## Textauszug
-=-=-=-=-

Untersuchungsausschuss

Widersprüche bei Kundus-Aussagen

Berlin. Die Aussagen des deutschen Kommandeurs Georg Klein vor dem Kundus-Untersuchungsausschuss haben andere befragte Soldaten teils dementiert. Der damalige Fliegerleitoffizier sagte nach Informationen des "Focus" bei der Befragung aus, Oberst Klein sei über Absprachen mit den US-Bomberpiloten umfassend informiert worden. Klein habe dagegen vor dem Ausschuss am 10. Februar angegeben, die Kommunikation sei überwiegend zwischen dem Oberfeldwebel, Codename "Red Baron 20", und den Kampfjets gelaufen. Auch einige Ausschussmitglieder hatten erklärt, dass es deutliche Widersprüche zwischen den Aussagen Kleins und des Fliegerleitoffiziers zum tödlichen Bombardement gegeben habe.

-=-=-=-=-

## Quellenangaben
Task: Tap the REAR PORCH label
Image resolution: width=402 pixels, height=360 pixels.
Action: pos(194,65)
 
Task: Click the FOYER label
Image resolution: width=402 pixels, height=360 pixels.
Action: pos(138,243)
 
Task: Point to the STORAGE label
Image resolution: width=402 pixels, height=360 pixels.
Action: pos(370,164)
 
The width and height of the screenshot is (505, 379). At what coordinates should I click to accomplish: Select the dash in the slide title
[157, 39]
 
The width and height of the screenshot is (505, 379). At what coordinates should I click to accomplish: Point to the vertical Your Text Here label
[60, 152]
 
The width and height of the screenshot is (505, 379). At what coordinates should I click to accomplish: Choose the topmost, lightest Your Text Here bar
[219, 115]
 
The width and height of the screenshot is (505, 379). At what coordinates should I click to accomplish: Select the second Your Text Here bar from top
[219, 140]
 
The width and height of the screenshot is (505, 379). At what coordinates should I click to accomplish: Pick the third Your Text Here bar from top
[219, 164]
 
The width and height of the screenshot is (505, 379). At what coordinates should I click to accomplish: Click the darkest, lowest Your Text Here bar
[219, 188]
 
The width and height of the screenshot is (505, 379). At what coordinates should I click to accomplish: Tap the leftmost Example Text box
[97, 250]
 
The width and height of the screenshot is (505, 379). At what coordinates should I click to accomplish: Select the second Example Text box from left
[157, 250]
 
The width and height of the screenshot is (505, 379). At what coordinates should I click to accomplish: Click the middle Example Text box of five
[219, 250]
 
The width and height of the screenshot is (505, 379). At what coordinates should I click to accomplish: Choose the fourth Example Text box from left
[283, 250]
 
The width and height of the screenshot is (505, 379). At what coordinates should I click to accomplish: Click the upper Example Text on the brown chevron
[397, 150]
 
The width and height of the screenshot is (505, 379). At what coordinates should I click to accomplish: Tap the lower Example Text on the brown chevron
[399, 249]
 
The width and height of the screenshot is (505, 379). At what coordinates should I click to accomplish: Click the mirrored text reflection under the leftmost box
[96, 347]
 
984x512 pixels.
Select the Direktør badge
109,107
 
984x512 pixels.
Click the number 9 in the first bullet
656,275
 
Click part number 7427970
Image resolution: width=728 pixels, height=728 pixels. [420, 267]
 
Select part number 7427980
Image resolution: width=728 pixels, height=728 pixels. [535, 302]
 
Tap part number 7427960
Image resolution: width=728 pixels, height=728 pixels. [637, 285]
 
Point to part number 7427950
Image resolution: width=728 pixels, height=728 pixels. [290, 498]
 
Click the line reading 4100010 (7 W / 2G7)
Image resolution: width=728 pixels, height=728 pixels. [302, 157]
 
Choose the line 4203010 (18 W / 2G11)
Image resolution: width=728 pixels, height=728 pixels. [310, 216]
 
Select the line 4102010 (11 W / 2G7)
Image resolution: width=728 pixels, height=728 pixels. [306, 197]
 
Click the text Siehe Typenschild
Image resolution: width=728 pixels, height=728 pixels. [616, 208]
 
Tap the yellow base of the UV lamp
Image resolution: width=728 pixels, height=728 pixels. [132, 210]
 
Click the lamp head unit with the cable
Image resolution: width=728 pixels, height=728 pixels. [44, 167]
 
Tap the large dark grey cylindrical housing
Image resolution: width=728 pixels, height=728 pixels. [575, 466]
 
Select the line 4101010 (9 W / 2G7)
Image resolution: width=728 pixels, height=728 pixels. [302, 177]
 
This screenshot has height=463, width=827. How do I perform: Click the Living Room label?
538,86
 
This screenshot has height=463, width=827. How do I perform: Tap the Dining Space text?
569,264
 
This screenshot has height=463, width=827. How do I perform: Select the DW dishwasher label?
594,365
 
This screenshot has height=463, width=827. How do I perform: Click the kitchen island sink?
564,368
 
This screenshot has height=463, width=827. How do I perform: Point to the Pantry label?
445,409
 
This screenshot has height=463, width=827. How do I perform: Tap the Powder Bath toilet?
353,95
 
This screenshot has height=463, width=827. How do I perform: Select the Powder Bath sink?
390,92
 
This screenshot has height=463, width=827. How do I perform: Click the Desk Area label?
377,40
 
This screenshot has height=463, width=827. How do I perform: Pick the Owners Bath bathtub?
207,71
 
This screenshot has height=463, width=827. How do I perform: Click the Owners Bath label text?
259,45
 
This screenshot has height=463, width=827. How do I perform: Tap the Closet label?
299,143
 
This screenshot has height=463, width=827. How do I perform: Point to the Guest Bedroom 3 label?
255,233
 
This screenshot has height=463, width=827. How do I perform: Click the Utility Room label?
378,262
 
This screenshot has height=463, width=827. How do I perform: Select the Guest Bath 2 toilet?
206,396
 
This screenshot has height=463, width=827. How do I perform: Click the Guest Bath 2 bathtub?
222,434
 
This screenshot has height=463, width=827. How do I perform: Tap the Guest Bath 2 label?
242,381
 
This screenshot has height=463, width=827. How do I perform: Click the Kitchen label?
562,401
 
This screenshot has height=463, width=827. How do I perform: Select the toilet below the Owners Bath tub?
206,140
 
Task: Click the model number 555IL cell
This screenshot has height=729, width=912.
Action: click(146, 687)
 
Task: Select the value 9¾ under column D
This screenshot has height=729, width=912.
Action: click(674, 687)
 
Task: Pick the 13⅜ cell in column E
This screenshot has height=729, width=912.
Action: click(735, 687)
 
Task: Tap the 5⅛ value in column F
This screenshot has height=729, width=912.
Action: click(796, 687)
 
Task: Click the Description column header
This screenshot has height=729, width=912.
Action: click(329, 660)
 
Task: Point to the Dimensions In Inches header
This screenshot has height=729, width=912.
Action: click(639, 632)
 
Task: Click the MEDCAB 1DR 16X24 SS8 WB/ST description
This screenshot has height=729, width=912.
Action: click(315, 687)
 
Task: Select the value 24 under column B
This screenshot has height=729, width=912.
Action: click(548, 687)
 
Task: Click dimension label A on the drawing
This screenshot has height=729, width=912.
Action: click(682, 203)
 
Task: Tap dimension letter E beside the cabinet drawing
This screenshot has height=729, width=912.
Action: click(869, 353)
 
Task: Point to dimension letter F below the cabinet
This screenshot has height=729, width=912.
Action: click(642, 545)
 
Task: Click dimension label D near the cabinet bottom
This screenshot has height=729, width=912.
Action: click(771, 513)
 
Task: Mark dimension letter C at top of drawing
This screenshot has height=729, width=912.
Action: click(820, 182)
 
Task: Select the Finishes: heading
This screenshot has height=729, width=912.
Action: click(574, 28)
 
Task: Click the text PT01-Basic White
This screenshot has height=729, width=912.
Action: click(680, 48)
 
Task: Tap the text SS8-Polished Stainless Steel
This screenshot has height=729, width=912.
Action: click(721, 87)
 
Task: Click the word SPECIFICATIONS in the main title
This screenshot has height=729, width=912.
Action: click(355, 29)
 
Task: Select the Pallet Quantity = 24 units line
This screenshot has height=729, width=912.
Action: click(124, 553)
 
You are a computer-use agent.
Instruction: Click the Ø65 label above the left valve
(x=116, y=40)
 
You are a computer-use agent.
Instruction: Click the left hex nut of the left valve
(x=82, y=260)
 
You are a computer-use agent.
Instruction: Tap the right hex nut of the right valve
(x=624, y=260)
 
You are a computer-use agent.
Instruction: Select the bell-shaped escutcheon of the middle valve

-=-=-=-=-

## Aufgabenstellung
Fassen Sie den Textauszug in genau zwei Sätzen zusammen.

## Lösung
Andere vor dem Kundus-Untersuchungsausschuss befragte Soldaten haben die Aussagen von Oberst Georg Klein teils dementiert: Der damalige Fliegerleitoffizier sagte laut "Focus" aus, Klein sei über Absprachen mit den US-Bomberpiloten umfassend informiert worden. Klein hatte dagegen am 10. Februar angegeben, die Kommunikation sei überwiegend zwischen dem Oberfeldwebel mit dem Codenamen "Red Baron 20" und den Kampfjets gelaufen.